What to do
1 > According to the volcano passage, which U.S. states does Weather WizKids name as common places for volcanoes?
2 > Render this sentence from the volcano passage in Spanish: "There are also quite a few volcanoes in the Caribbean, and in Japan."
3 > Reproduce the part of the volcano passage starting with "Have you ever seen Mount" and going on through "the United States!".

Passage
────────

Where Volcanoes are Commonly Located
Have you ever seen a Volcano before? Where were you? Why was it there?
Volcanoes are formed around Earth’s shifting plate boundaries, according to Geoscience Australia. On that website, it states that volcanoes can be found in New Zealand, Papua New Guinea, Indonesia, and the Philippines. Weather WizKids states, in the USA, some common places for volcanoes to be are Hawaii, Alaska, Oregon, California, and Washington. There are also quite a few volcanoes in the Caribbean, and in Japan. Study.com says that volcanoes are located on the plates because they shift, push, and pull, causing volcanoes to form and later explode.
Now, you can read about some of the most famous volcanoes, because you already know where volcanoes are most commonly located.
Have you ever seen Mount St. Helens because not only is it a mountain but also a volcano and was the most economically destructive volcanic event in the history of the United States!

────────

Records provided
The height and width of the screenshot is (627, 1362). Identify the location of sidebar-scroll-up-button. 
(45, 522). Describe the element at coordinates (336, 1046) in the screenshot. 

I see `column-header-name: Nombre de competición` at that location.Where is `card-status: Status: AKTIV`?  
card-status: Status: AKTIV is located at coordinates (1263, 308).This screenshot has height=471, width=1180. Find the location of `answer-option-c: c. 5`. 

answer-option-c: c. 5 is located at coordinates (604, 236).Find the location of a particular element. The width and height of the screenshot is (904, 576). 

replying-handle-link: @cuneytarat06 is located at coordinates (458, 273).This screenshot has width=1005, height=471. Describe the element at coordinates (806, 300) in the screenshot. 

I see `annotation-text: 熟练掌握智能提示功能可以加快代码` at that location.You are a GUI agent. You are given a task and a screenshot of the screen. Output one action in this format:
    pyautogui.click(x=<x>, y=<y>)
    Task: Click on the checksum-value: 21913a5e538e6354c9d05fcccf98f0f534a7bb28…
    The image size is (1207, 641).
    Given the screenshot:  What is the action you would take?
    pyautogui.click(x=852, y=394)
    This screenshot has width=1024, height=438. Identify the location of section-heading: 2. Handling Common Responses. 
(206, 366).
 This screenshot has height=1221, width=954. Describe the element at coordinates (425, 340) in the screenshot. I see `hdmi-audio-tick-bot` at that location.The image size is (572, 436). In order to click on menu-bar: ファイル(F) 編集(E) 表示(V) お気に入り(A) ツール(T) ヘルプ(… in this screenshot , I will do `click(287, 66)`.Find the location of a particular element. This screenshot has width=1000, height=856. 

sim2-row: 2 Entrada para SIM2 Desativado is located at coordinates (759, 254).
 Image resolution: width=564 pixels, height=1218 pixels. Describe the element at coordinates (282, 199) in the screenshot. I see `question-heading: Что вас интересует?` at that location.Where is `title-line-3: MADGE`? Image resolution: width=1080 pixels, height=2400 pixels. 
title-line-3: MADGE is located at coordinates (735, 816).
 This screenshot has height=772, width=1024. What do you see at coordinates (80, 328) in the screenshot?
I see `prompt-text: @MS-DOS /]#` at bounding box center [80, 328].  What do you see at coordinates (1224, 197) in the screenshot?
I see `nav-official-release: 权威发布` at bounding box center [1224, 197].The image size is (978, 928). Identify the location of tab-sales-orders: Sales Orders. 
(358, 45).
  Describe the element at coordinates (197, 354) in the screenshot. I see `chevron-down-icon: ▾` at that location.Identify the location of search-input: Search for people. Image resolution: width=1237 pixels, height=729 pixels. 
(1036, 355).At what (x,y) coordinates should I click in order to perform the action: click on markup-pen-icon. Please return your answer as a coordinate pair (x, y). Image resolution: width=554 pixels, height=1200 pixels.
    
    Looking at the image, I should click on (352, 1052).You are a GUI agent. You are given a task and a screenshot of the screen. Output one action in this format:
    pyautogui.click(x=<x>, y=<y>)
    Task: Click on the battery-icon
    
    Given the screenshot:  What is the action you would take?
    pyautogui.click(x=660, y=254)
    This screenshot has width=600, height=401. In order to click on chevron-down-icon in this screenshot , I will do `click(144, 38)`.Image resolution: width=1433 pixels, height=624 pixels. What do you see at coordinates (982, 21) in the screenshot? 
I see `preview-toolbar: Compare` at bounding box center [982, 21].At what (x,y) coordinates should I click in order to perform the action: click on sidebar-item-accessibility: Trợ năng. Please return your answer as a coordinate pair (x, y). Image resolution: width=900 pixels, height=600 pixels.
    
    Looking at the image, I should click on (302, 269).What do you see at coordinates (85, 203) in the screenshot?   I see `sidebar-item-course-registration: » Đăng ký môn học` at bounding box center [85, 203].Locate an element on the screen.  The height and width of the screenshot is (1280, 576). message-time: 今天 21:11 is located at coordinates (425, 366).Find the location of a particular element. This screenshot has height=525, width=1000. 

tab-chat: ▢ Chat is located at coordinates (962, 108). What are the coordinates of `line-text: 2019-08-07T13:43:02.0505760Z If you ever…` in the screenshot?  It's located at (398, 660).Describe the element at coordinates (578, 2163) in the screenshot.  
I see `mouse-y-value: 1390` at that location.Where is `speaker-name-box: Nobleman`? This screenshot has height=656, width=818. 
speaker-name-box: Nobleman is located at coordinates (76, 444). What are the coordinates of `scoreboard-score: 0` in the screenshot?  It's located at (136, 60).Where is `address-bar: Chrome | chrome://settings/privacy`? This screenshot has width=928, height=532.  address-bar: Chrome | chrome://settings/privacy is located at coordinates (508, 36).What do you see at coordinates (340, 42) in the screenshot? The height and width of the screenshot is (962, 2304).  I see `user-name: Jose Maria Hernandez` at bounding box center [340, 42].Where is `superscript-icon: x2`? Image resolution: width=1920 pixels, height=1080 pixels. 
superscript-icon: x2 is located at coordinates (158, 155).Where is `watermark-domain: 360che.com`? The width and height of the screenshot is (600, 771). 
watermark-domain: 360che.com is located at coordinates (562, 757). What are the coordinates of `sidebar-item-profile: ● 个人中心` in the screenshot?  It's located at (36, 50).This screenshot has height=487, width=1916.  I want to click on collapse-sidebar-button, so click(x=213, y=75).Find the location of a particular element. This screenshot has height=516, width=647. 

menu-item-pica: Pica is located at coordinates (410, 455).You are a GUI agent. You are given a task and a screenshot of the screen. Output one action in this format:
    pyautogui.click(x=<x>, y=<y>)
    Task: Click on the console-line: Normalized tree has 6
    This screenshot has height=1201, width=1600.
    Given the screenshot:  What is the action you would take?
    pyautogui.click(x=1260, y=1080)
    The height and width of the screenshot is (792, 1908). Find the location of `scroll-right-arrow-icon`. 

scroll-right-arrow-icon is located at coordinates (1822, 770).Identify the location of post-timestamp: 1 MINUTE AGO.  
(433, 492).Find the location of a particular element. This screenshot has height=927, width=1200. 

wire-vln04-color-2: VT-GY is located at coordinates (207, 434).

────────

Outputs by task
1 > Hawaii, Alaska, Oregon, California, and Washington.

2 > También hay bastantes volcanes en el Caribe y en Japón.

3 >
Have you ever seen Mount St. Helens because not only is it a mountain but also a volcano and was the most economically destructive volcanic event in the history of the United States!